Exercise goal ▸
Output each of the rows below verbatim, omitting the pictures.

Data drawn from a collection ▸
-------------------------
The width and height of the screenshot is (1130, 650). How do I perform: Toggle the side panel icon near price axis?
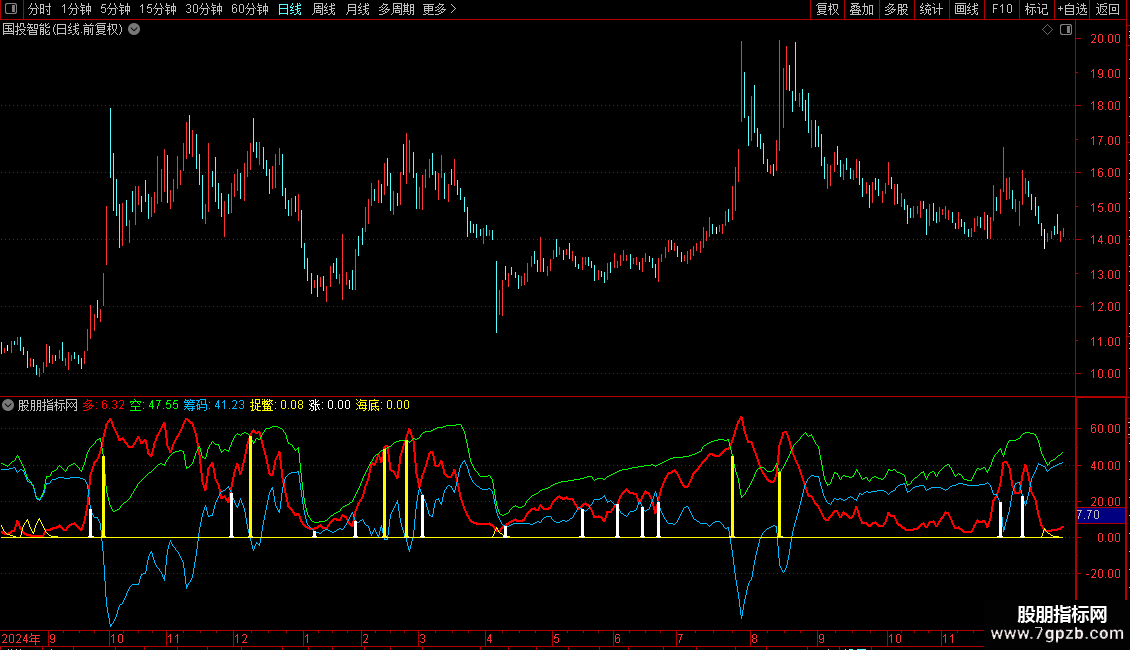tap(1065, 30)
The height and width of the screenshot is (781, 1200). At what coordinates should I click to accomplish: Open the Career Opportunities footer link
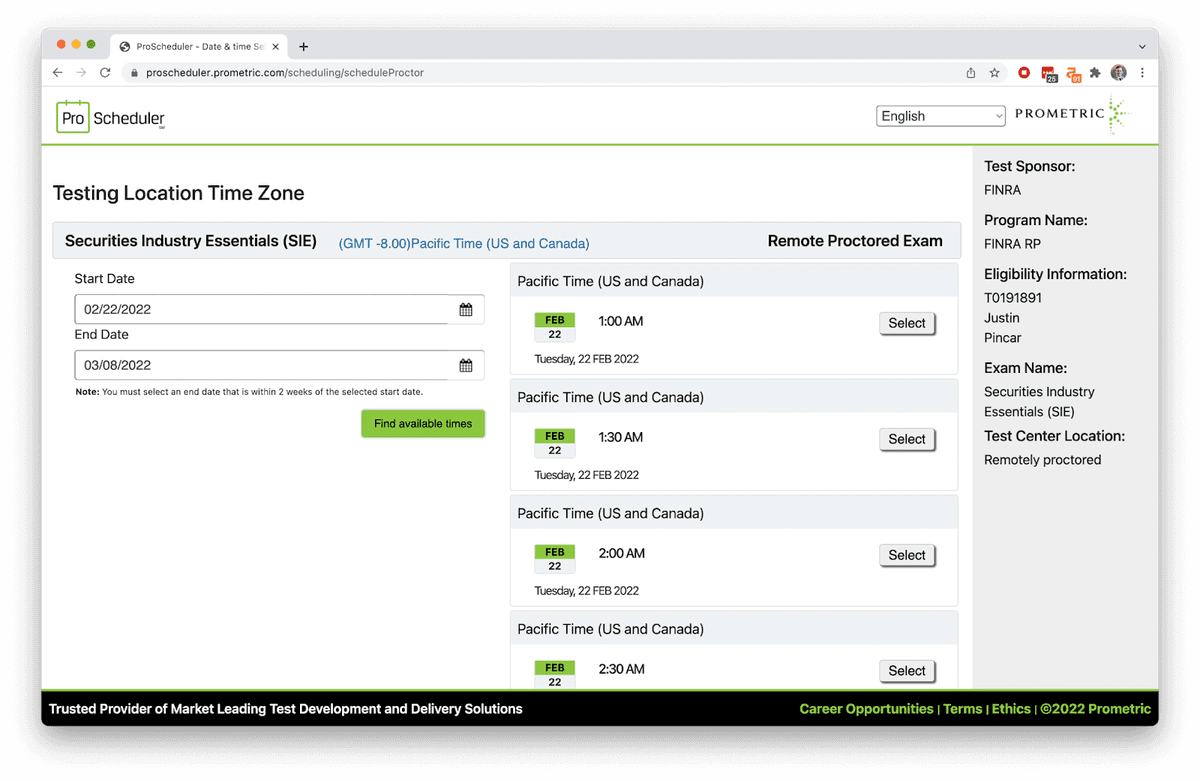click(x=866, y=709)
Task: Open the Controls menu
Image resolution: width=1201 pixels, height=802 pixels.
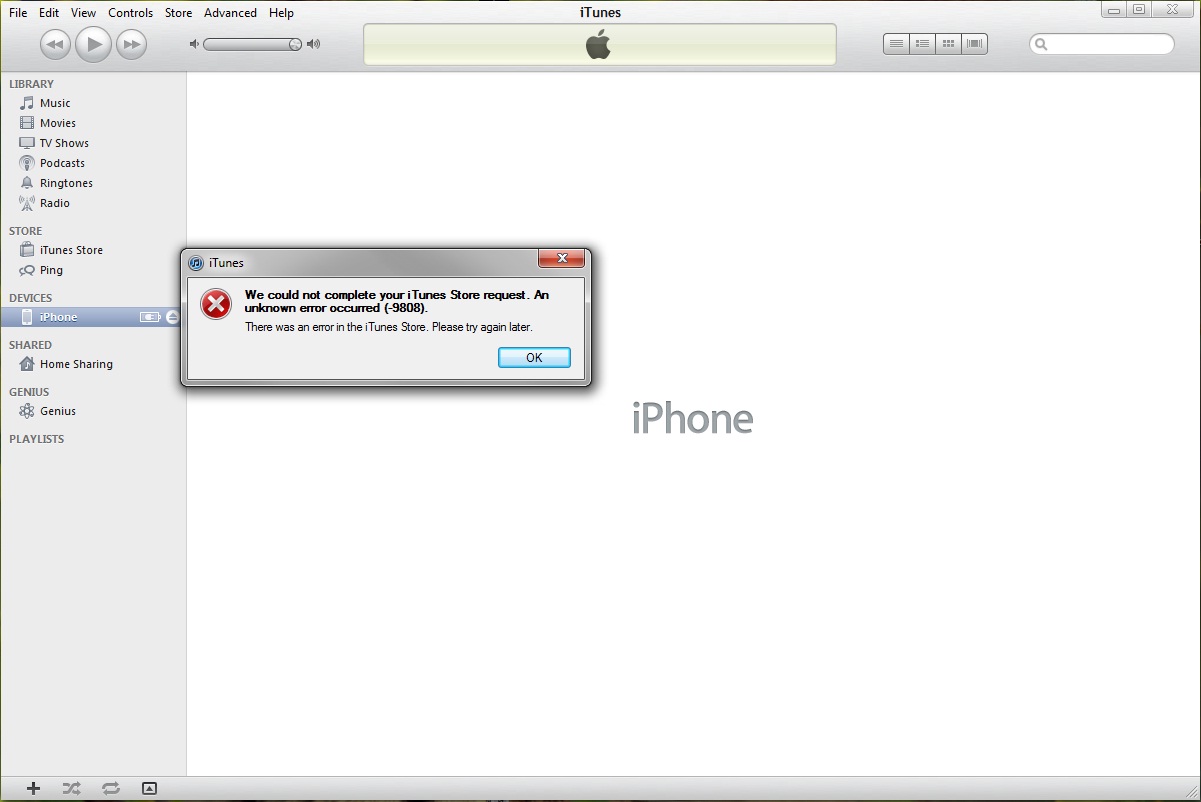Action: point(131,13)
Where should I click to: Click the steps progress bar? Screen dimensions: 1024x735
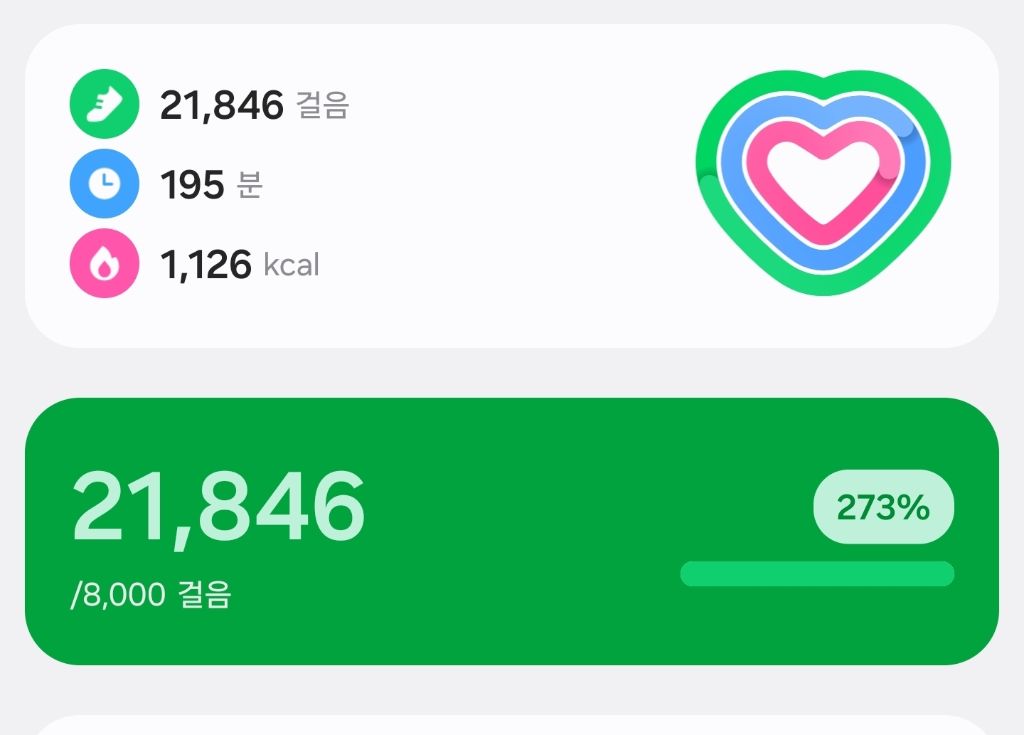tap(817, 574)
-------------------------
Exercise output ▸
The width and height of the screenshot is (1130, 650). How do I perform: Toggle the side panel icon near price axis?
tap(1065, 30)
The height and width of the screenshot is (781, 1200). At what coordinates should I click to accomplish: Open the Career Opportunities footer link
click(x=866, y=709)
Task: Open the Controls menu
Image resolution: width=1201 pixels, height=802 pixels.
Action: point(131,13)
Where should I click to: Click the steps progress bar? Screen dimensions: 1024x735
tap(817, 574)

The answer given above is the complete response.